### Text under study

--------------------------------

Multimodal Support in Gemini Chat Node

,

The idea is:

Incoprorate multimodal file support in the core Gemini Chat Node. At present, only images are accepted, despite Gemini treating (nearly*) all its supported file types the same when processing them. I’ve managed to achieve the same functionality using chained HTTP POST requests - one to upload an array of files and the second to submit to Gemini via the ‘Parts’ element (see below), but this only really works well when using a form-based context - having this available natively in the Gemini Chat node would be immensely useful in various contexts.

@felixvemmer has provided a multimodal Gemini node as part of his vercel-sdk community node which works brilliantly in some contexts (and usefully provides the search grounding feature), but doesn’t work in a chat context and also doesn’t support arrays of files, which is where Gemini really shines.

  • For video-based media, the status of the media has to be polled to ensure its ‘state’ is ‘ACTIVE’ prior to submitting to Gemini, otherwise Gemini just errors out.

My use case:

I’d like users to be able to upload various files, e.g. a couple of PDFs, and Image, a video and an Audio file, to the Chat node, and the Gemini node be able to submit these to the Gemini model for processing as a batch.

I think it would be beneficial to add this because:

As far as I can tell, no other models offer quite the same level of multimodality as Gemini 2+. Gemini can process PDFs, including images and diagrams they contain, in addition to music audio (not just voices) and video. There’s huge potential there for building complex workflows within a chat context in n8n.

Any resources to support this?

Here’s the relevant excerpt from the Form-triggered workflow I’m currently using, to achieve the same outcome:

Are you willing to work on this?

I don’t have the programming skills, but happy to speak to the requirements and use-case if further clarity is needed.

--------------------------------

In the feature request on multimodal support in the Gemini Chat Node, what must a video file's state be before it is submitted to Gemini?

### Data excerpts
--------------------------------

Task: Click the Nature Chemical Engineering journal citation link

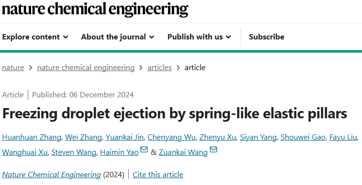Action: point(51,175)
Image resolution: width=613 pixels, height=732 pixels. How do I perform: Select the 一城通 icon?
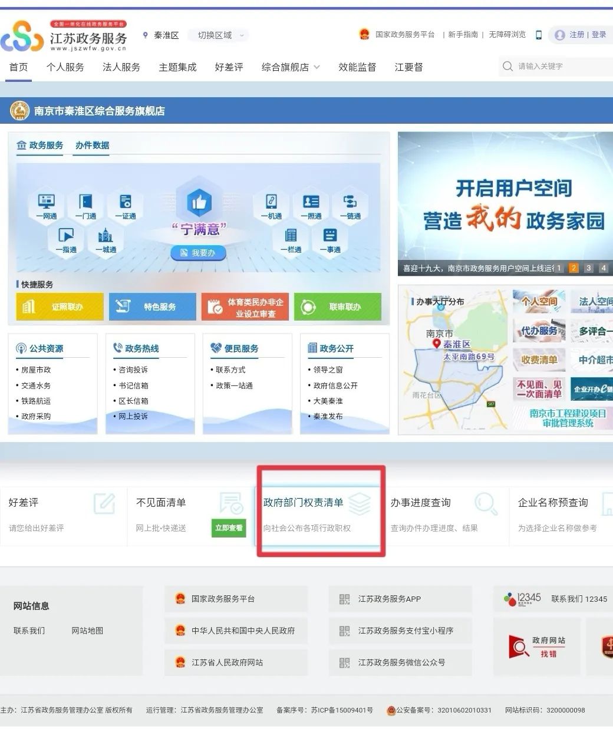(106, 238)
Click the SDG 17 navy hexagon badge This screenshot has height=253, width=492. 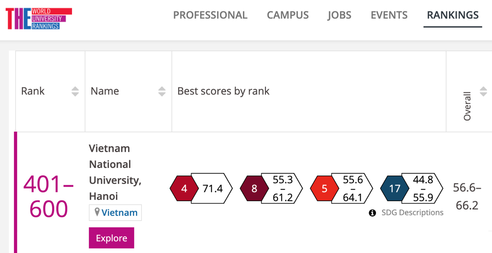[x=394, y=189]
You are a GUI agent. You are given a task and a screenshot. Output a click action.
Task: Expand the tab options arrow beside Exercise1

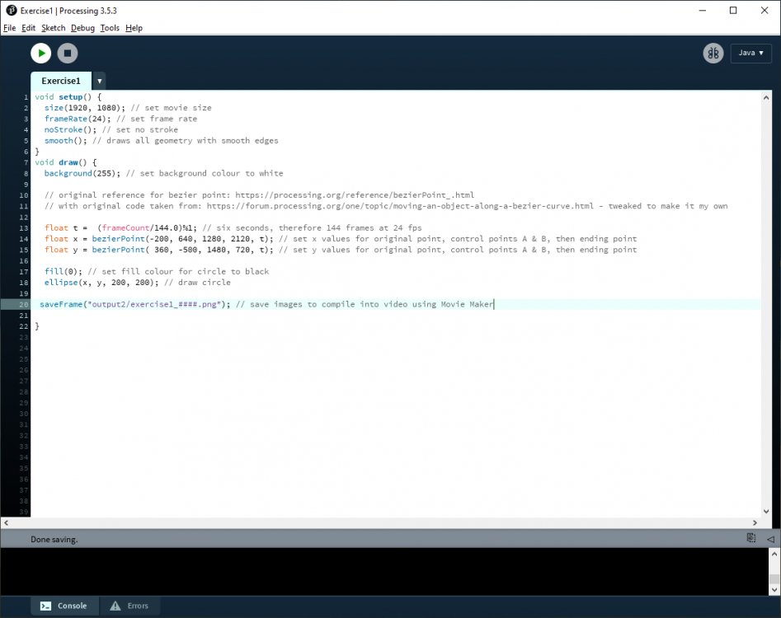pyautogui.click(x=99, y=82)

--------------------------------

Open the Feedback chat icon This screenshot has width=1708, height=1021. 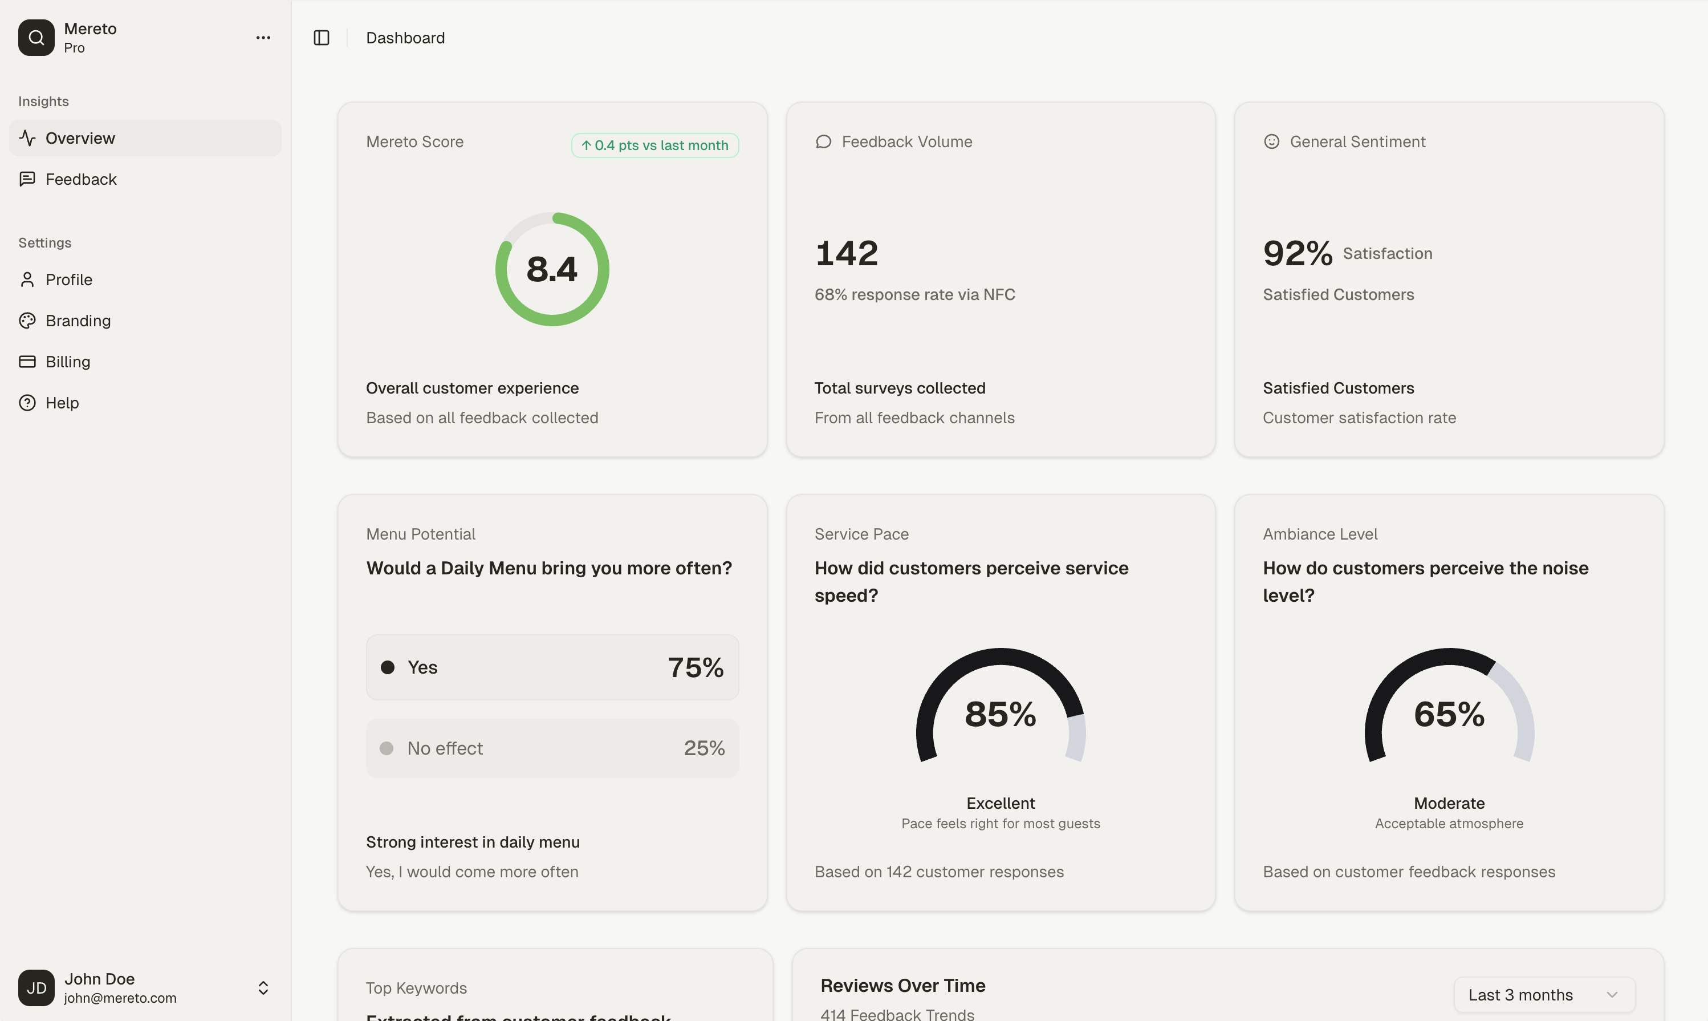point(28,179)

--------------------------------

### Solution for this problem
Its state must be 'ACTIVE'.